What is being asked ▸ Omit the pictures, and output the rest of the entries exactly as written.

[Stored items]
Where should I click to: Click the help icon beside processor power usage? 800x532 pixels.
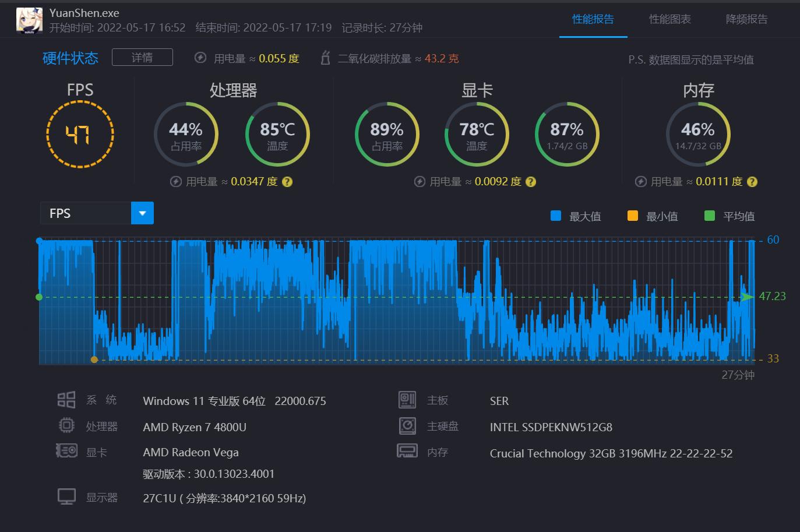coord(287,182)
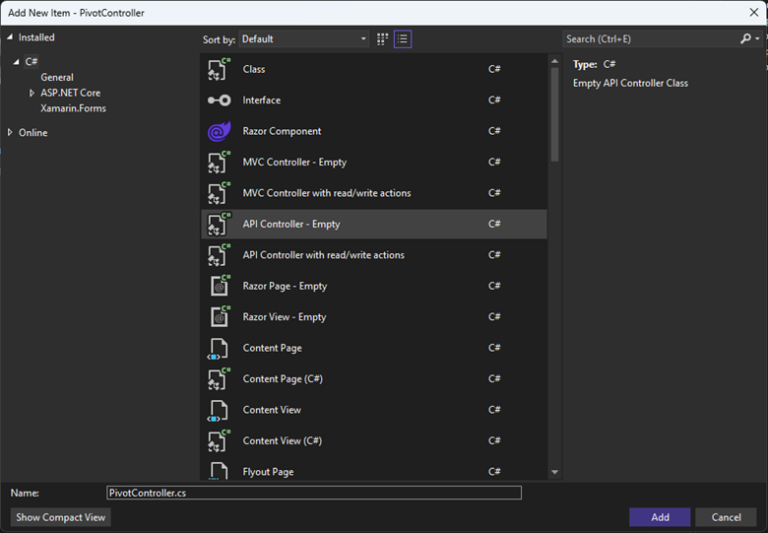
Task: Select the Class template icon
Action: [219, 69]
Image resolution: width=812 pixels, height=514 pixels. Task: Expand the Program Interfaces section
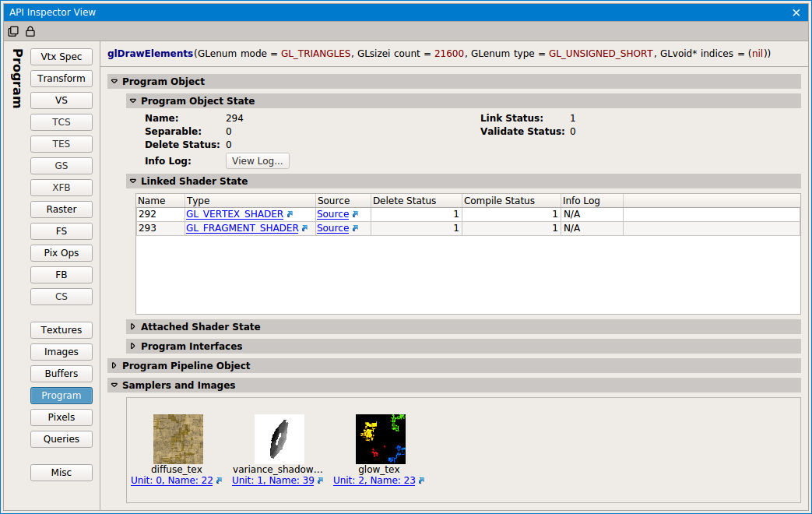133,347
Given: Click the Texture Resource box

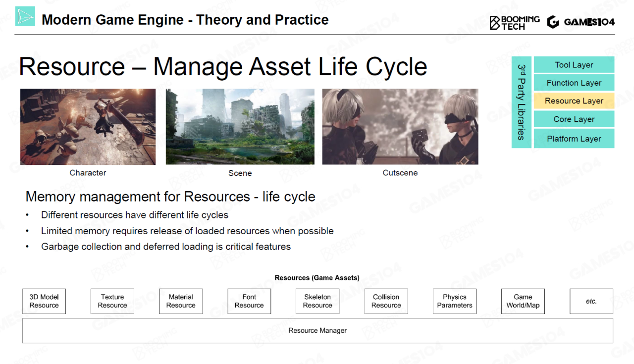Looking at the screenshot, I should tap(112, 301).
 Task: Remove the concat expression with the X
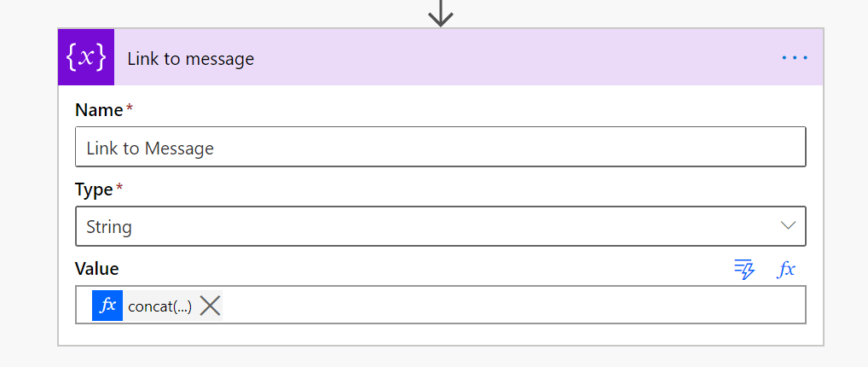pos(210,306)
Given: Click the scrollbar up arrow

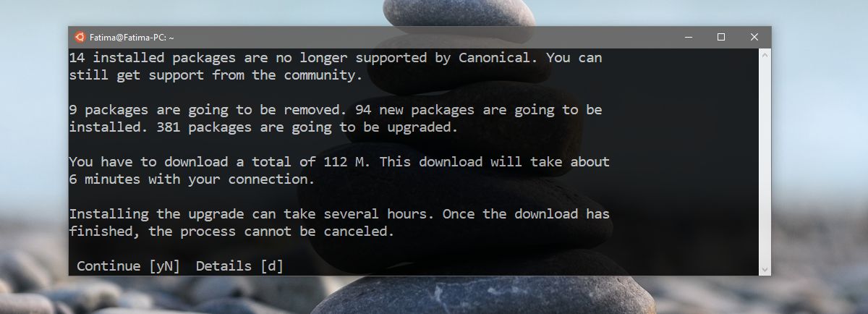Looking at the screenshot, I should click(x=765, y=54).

Solution for this problem ▸
Where should I click to: Click the help icon beside processor power usage? 800x532 pixels.
coord(287,182)
Task: Select the Class template icon
Action: [219, 69]
Image resolution: width=812 pixels, height=514 pixels. Task: Expand the Program Interfaces section
133,347
Given: Click the Texture Resource box

Looking at the screenshot, I should tap(112, 301).
 Task: Remove the concat expression with the X
pos(210,306)
Given: Click the scrollbar up arrow

Looking at the screenshot, I should click(x=765, y=54).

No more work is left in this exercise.